The Funniest Tweets From Parents This Week

Kids may say the darndest things, but parents tweet about them in the funniest ways. So each week, we round up the most hilarious 140-character quips from moms and dads to spread the joy. Scroll down to read the latest batch and follow @HuffPostParents on Twitter for more!

I didn't nap nearly enough prior to becoming a mother.

— MumMumMommy 🤦🏻♀️ (@tinyandtired) June 13, 2017

You know what really makes having kids worth it? When you haven't shaved for a day and they touch your skin and say, "your leg is spiky."

— SpacedMom (@copymama) June 15, 2017

I started calling my kid's chores "jobbies" to make them sound like fun hobbies and it 100% does not help.

— Andy Herald (@AndyHerald) June 13, 2017

Sign you're a parent: while changing in dressing room, you hear, "Ma!" & yell back, "What?!" before remembering:

You're shopping alone.

— Stephanie Ortiz (@Six_Pack_Mom) June 16, 2017

Friend: What's that thing where you're always tired but can never get rest?
Me: Parenthood.

— MyMomologue (@MyMomologue) June 12, 2017

"You can play for 5 more minutes and then it's time to go!"

-Every parent at the park

— Real American Dadass (@R_A_Dadass) June 12, 2017

Day 1,459 of my son acting shocked and aggrieved when I tell him to go brush his teeth before bed.

— Amy Dillon (@amydillon) June 13, 2017

If you enjoy long heated arguments about whether or not mermaids can breathe on land, parenting is for you.

— Zoe vs. the Universe (@zoevsuniverse) June 7, 2017

When your baby learns to talk, you realize all of those important things you thought your baby was saying were just demands for more food.

— The ParentNormal (@ParentNormal) June 15, 2017

"And it is then, when you are at your most tired, that your kids will find yet an even earlier time to wake up."
- old parenting proverb.

— Mike Reynolds (@EverydayGirlDad) June 11, 2017

Netflix should have a "times watched" counter for kids' shows so you can track your slow descent into madness.
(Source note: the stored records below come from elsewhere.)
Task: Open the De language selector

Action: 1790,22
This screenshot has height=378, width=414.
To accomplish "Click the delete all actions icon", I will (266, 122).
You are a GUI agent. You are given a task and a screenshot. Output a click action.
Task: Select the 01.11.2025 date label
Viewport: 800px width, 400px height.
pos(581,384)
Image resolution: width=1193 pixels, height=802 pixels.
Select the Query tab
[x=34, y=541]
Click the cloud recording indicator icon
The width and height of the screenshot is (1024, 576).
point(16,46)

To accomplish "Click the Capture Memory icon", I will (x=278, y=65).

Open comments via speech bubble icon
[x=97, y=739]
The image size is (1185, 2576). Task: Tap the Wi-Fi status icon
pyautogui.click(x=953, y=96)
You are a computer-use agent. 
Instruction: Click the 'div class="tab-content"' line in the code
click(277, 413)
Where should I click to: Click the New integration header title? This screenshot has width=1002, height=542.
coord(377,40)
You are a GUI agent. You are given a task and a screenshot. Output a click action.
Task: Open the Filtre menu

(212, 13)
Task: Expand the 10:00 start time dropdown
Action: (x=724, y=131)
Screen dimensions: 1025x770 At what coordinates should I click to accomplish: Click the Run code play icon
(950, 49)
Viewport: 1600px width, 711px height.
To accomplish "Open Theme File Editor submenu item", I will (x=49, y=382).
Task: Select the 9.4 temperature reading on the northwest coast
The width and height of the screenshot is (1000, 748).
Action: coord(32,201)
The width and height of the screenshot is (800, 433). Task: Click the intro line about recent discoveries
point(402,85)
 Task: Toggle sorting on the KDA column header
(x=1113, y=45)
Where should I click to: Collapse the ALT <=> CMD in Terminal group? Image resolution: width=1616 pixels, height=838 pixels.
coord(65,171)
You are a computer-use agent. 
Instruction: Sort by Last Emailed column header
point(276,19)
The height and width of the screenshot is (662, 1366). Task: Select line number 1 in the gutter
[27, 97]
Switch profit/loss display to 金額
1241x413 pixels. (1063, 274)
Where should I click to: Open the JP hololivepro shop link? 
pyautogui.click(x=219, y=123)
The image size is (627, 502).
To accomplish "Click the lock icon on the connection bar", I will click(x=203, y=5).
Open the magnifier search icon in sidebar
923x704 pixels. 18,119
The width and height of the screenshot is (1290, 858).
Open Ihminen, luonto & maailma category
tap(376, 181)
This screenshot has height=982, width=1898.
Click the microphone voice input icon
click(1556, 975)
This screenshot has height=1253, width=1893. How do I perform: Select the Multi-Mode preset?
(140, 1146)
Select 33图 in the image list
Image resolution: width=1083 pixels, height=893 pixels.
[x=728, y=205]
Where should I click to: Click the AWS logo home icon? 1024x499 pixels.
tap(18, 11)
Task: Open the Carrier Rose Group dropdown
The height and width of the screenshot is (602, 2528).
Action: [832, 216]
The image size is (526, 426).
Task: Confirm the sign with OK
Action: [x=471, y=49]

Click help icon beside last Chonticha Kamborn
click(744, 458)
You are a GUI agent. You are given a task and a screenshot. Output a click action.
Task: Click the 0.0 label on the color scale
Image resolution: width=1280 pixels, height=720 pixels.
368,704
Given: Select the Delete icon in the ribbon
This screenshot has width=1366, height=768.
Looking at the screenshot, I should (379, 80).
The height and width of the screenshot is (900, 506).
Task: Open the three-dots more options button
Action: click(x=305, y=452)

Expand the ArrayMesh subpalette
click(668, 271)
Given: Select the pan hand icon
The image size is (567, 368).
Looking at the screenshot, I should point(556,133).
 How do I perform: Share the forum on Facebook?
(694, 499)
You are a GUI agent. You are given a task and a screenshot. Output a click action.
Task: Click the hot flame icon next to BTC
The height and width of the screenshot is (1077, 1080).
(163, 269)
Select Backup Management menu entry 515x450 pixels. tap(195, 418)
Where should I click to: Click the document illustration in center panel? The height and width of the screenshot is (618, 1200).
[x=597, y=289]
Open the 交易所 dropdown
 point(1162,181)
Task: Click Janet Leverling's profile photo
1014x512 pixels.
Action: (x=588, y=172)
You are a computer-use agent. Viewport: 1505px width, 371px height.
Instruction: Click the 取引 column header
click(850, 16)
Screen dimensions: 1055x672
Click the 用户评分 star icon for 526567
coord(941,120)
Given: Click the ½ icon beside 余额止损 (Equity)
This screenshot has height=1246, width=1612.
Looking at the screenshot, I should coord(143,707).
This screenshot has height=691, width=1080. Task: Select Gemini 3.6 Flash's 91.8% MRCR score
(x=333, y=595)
— Dragging Feeties (@DraggingFeeties) June 12, 2017

7yo: I got duck poop on my hand
Me: Ok, don't touch anything until we get home
*looks in back seat
7yo: *already eating crackers

— Robert Knop (@FatherWithTwins) June 11, 2017

Paint your bathroom a pretty shade of blue so when you're in there hiding from your kids it almost feels like you're sitting by the ocean.

— MyQuestionableLife (@2questionable) June 14, 2017

Son: how old were you when you felt like you were a grown up?

Me: I'll let you know when I get there

— DaddyJew (@DaddyJew) June 15, 2017

Pretending not to see the things my kids do is the glue that holds my sanity together.

— Mommy Owl (@Lhlodder) June 16, 2017

Parenting wouldn't be so hard if I didn't care how my kids turned out.

— OneFunnyMummy (@OneFunnyMummy) June 12, 2017

If you enjoy asking questions like "Whose socks are on the kitchen table," I can't recommend parenting highly enough.

— Rodney Lacroix (@moooooog35) June 13, 2017

Forget partying, I'm going to fight for my right to potty. Alone.

— TheBabyLady (@thebabylady7) June 13, 2017

I could probably travel to the sun and back in the same amount of time it takes to put sunscreen on my two tiny, wiggly humans.

— Doyin Richards (@daddydoinwork) June 14, 2017

They say you don't know love until you become a parent, and that's because you finally understand how much you love sleep. Or sitting down.

— Jennifer S. White (@yenniwhite) June 12, 2017

I used to watch horror films for entertainment, now I just watch my kids bake a cake in our kitchen. 👨🍳😱

— Molly England (@bluebonetbabies) June 12, 2017

Son's Summer Vacation, Day 1:

5:58am: its quiet...too quiet..

6:02am (loud noises): Ah, there it is

— Dr Jekyll and Mr Meh (@TheAlexNevil) June 12, 2017

Thanks to my 5 yr old son screaming "What's this?" while holding it up, all the parents at swim team now know I have a tampon in my bag.